**YOUR INSTRUCTIONS:**
Output every line of the items below as a JSON list of strings, one string per line, with blank lines left out. Omit the pictures from the list.

**DATA SECTION:**
◇ ◇ ◇

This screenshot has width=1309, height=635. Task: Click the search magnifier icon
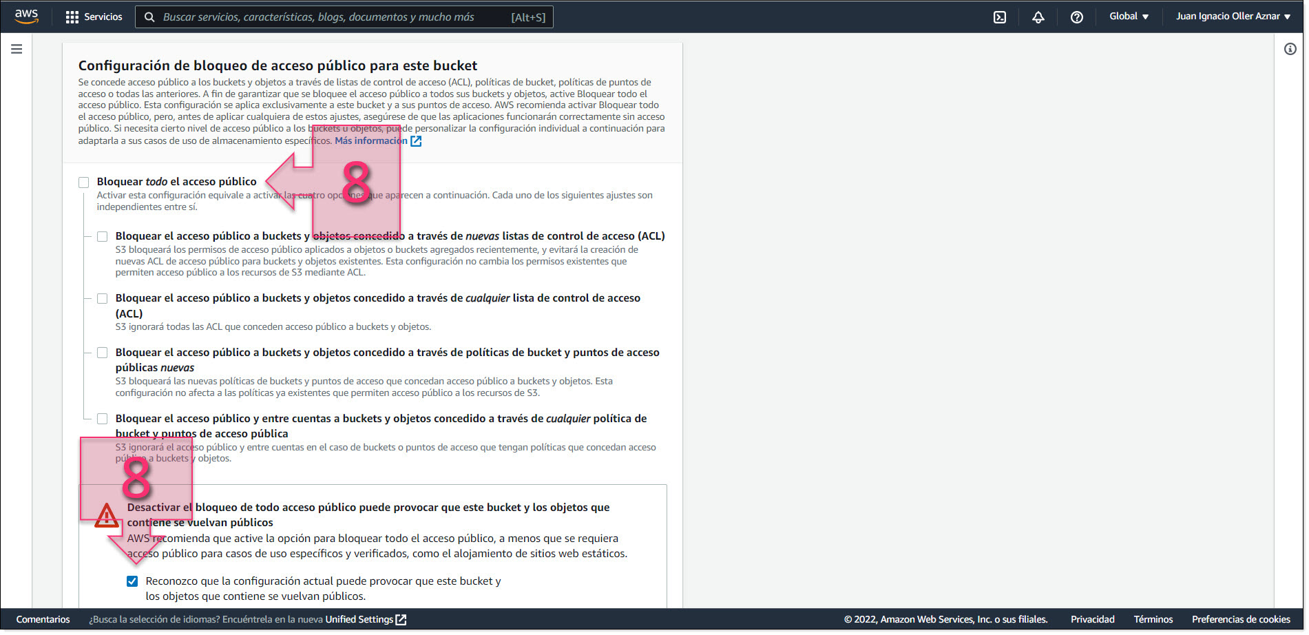pyautogui.click(x=149, y=16)
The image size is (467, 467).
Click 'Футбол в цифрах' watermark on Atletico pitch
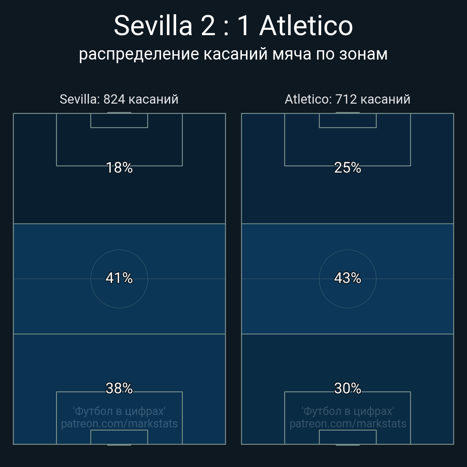pos(348,411)
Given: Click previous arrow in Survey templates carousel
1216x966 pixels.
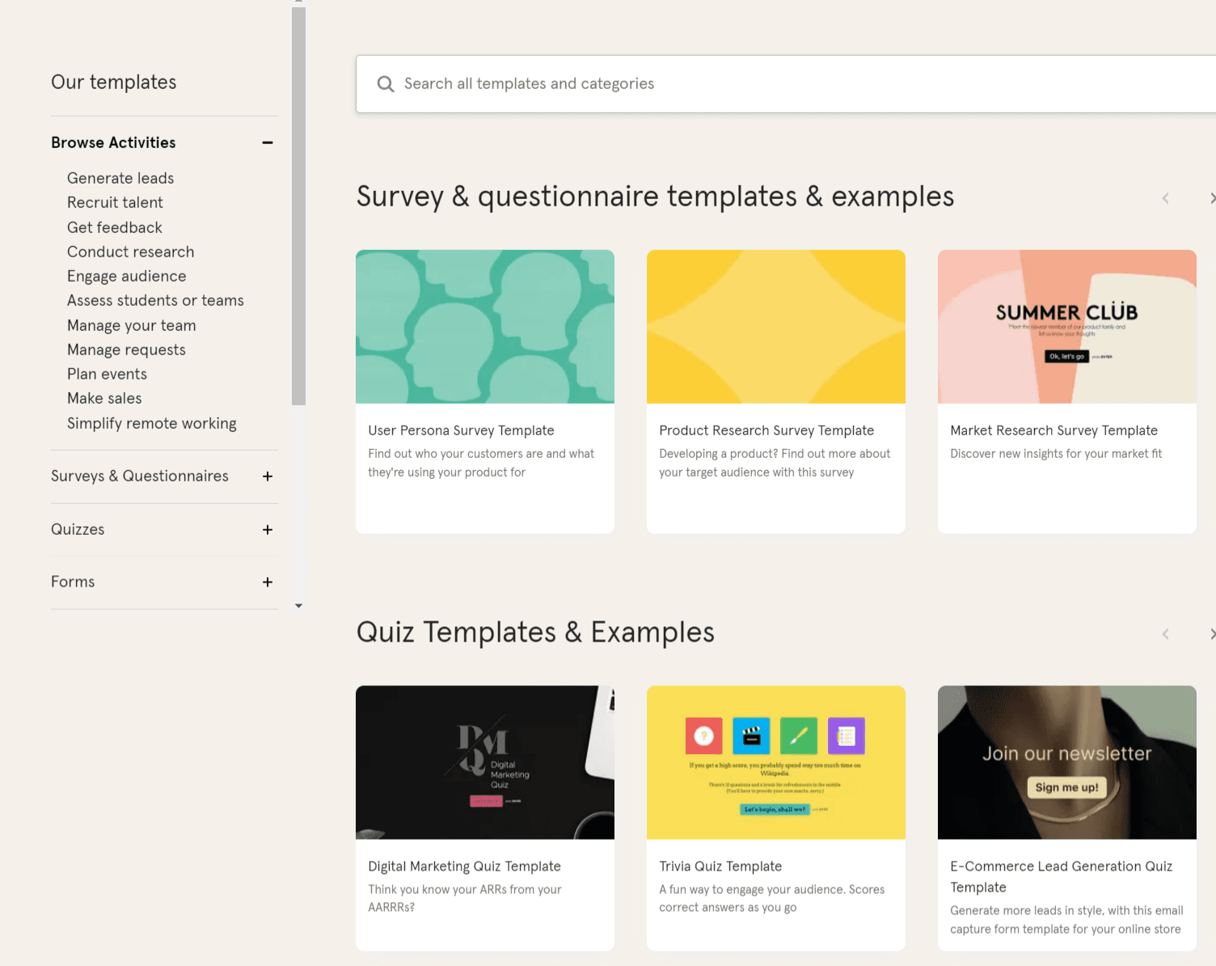Looking at the screenshot, I should tap(1165, 198).
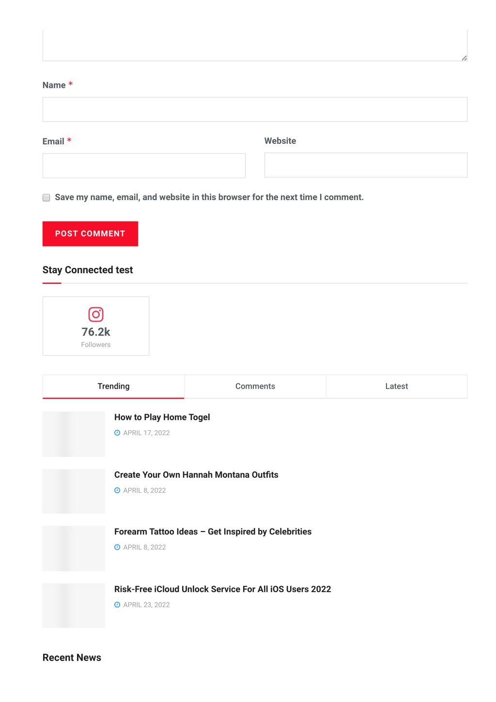This screenshot has height=702, width=496.
Task: Switch to the Comments tab
Action: point(255,387)
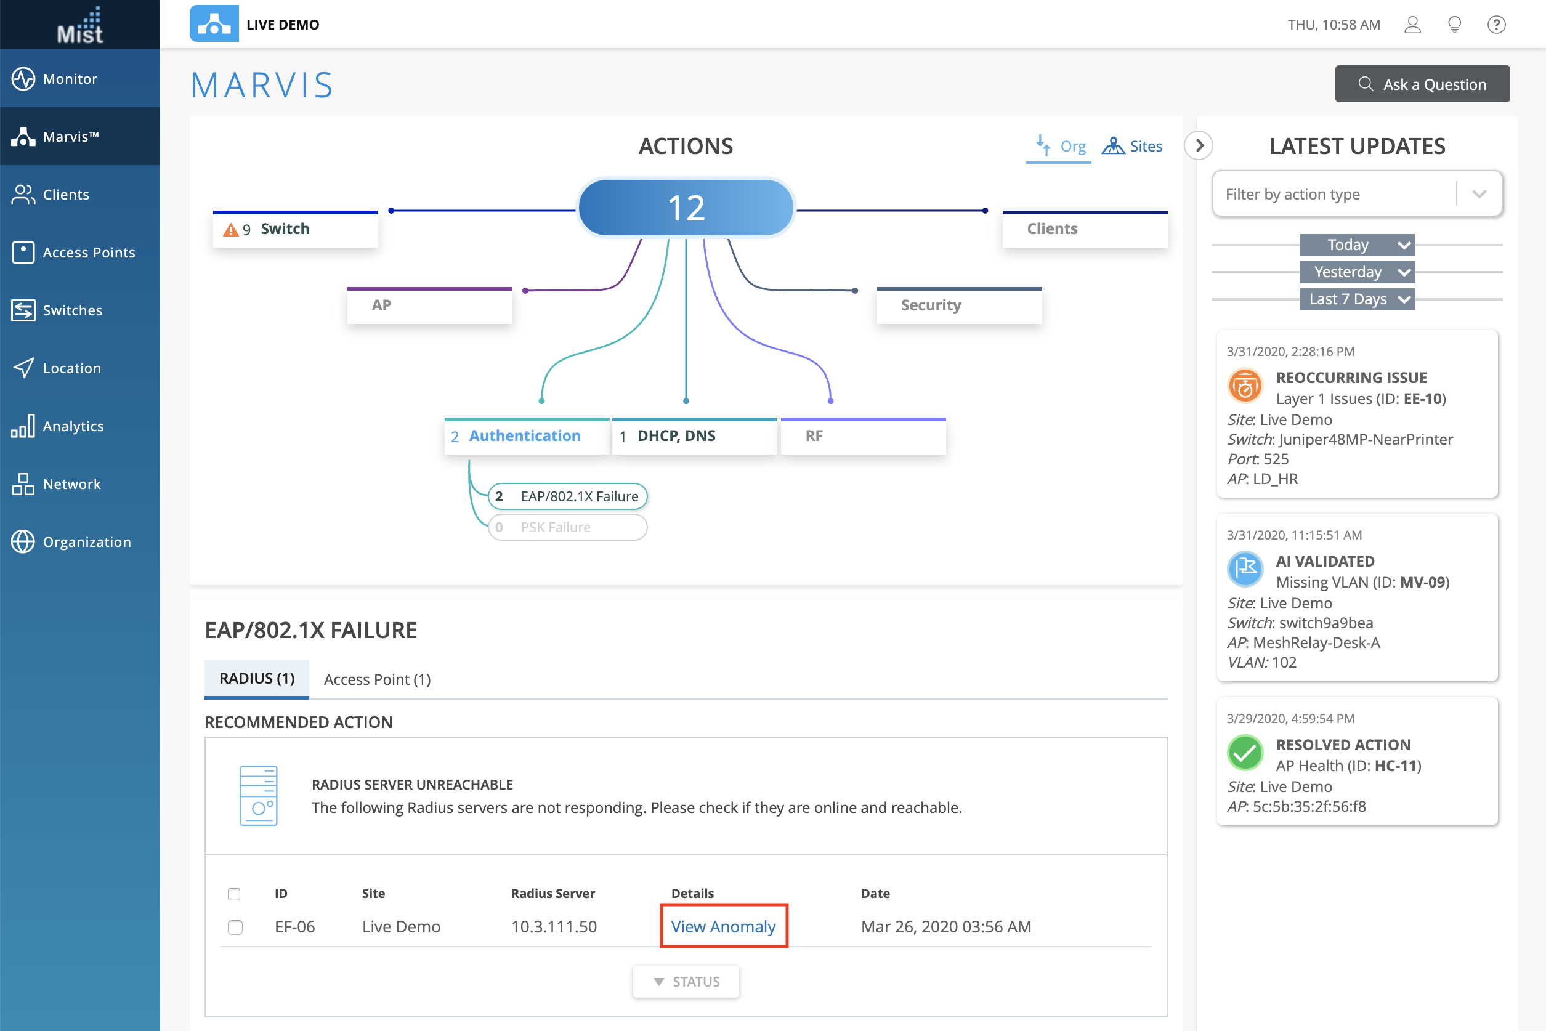Image resolution: width=1546 pixels, height=1031 pixels.
Task: Click the AI Validated blue flag icon
Action: [x=1244, y=570]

◇ ◇ ◇

**TASK OUTPUT:**
[
  "This screenshot has width=1309, height=635. Task: Click the search magnifier icon",
  "pyautogui.click(x=149, y=16)",
  "The image size is (467, 467).",
  "Click 'Футбол в цифрах' watermark on Atletico pitch",
  "pos(348,411)",
  "Given: Click previous arrow in Survey templates carousel",
  "1216x966 pixels.",
  "Looking at the screenshot, I should tap(1165, 198).",
  "This screenshot has height=702, width=496.",
  "Task: Switch to the Comments tab",
  "Action: point(255,387)",
  "Image resolution: width=1546 pixels, height=1031 pixels.",
  "Task: Click the AI Validated blue flag icon",
  "Action: [x=1244, y=570]"
]